田村氏:新卒カルチャーの強い会社に中途採用者があとから割り込むのは大変ですよね。その点、私のいる会社は数年前に創業したばかりで、基本的に中途採用オンリー。年齢も経歴もバラバラな仲間が集うため刺激になります。親会社のメンバーとも現場に出てしまえば一緒。親会社に所属する上流工程担当者が煮詰まったときは協力して解決策を練りますし、そこで信頼されれば次からはアドバイスを求められる。子会社だからとへりくだる必要もないんですよ。

根津氏:それは羨ましい環境ですね。仕事のモチベーションも上がるでしょう?ウチの場合はお客様である発注元や一次請けのマネジメント担当者がどんな人かで大きく変わります。

吉川氏:どういうことですか?

根津氏:まず、担当者の技術面への理解が足りないと悲惨です。工数や予算、開発期間の見積もりが非常識なものになり、就業規則を逸脱した殺人的なスケジュールを強いられる。受注の時点で「ありえない!」と言わざるをえない案件もあります。かといって口を出すのも立場的に難しく、煮え湯を飲むしかない。

山田氏:それに加えて担当者のヒューマンスキルが低いと最悪ですね。下請けをアゴでこき使う担当者に耐えきれず、メンタルヘルスを病んで辞めていく技術者の話をよく耳にします。

吉川氏:そうなんですか? 全然実感が湧かないです。私のところはグループ会社の案件が多いため作業内容がどれも似ていて、スケジュールも緩やか。まず残業は発生しませんね。基本的に毎日、定時で帰れます。のんびりしたものですよ。

田村氏:客先に常駐したり、案件ごとに異なる発注元とお付き合いするとなると事情が変わってくるんでしょうね。
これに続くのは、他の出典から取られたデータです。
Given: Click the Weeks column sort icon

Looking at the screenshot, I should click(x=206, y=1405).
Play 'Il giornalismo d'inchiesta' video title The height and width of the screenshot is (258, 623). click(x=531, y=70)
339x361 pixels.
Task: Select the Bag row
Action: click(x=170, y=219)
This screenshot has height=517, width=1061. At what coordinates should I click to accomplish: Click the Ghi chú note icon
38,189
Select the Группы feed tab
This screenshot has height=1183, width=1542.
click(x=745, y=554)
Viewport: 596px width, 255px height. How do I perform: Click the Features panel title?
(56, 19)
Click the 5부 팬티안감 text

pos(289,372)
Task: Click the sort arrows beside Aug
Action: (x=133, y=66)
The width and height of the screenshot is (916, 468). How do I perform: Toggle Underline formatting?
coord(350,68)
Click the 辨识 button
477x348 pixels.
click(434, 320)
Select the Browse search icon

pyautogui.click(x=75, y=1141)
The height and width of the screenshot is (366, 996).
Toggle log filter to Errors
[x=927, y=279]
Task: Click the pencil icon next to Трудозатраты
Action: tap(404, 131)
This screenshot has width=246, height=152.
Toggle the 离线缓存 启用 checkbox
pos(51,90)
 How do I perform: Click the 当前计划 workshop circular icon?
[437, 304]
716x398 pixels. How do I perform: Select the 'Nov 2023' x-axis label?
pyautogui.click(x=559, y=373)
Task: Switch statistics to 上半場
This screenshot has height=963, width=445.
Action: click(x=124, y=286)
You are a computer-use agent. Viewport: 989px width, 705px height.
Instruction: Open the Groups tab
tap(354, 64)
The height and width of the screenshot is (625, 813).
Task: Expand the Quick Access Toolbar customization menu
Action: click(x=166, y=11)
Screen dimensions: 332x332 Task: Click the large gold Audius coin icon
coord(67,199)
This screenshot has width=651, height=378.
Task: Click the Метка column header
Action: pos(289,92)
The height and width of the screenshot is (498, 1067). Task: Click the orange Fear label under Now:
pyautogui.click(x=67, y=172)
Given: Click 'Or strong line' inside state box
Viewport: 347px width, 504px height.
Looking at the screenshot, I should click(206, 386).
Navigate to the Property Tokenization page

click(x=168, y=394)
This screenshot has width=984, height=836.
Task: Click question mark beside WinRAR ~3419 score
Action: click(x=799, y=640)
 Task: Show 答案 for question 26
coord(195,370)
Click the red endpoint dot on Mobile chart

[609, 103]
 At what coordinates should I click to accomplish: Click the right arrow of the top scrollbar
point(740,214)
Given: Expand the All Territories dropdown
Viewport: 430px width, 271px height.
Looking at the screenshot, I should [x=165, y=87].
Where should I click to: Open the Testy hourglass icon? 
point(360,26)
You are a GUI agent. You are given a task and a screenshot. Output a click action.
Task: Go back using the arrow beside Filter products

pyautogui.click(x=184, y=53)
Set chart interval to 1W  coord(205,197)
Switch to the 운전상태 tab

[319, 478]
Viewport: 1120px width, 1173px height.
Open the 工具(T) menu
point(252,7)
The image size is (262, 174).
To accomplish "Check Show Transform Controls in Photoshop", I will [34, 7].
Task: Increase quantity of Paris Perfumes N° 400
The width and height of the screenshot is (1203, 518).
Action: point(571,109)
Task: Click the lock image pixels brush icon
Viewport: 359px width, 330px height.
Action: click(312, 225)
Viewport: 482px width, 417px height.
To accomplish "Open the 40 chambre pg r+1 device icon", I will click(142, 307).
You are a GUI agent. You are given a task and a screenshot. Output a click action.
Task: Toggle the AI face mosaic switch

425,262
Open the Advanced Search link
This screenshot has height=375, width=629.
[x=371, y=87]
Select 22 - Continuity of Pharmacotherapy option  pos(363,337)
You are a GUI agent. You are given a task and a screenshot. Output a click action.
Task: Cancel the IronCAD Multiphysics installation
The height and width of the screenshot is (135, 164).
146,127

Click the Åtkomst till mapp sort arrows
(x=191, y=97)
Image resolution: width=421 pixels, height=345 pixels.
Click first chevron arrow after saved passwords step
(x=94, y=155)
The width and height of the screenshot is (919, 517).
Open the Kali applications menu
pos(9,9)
山田氏:いや、一概にそうとも言えませんよ。私も客先に常駐するスタイルで働いていますが、自分の担当分さえしっかり進行していれば問題ないので、かえって自由です。いまの現場は大手の通信会社で、労働環境も悪くありません。

根津氏:どこに派遣されるかは、自分で選べるんですか?

山田氏:いや、どちらかといえば運です。ある程度の希望は考慮してくれますけどね。その希望を通りやすくする意味でも、自分の強みを確立してアピールすることが大事なんです。

吉川氏:やっぱり楽じゃないんだ(笑)。


一次請け→二次請けの安易なスライドで失敗 ×
新卒で一次請け企業に就職し、わりと早くから上流工程に携われました。しかし開発会社の方々の実践的な技術力なくしてはプロジェクトが立ち行かないことを痛感。ぬるま湯から脱却して、彼らのような実力を身につけようと二次請け企業に転職したものの、あまりの厳しさに愕然としました。気の遠くなるような勉強と作業量が必要で、もともと技術志向でない自分が気楽に飛び込める世界ではなかったんです。完全な認識不足でしたね。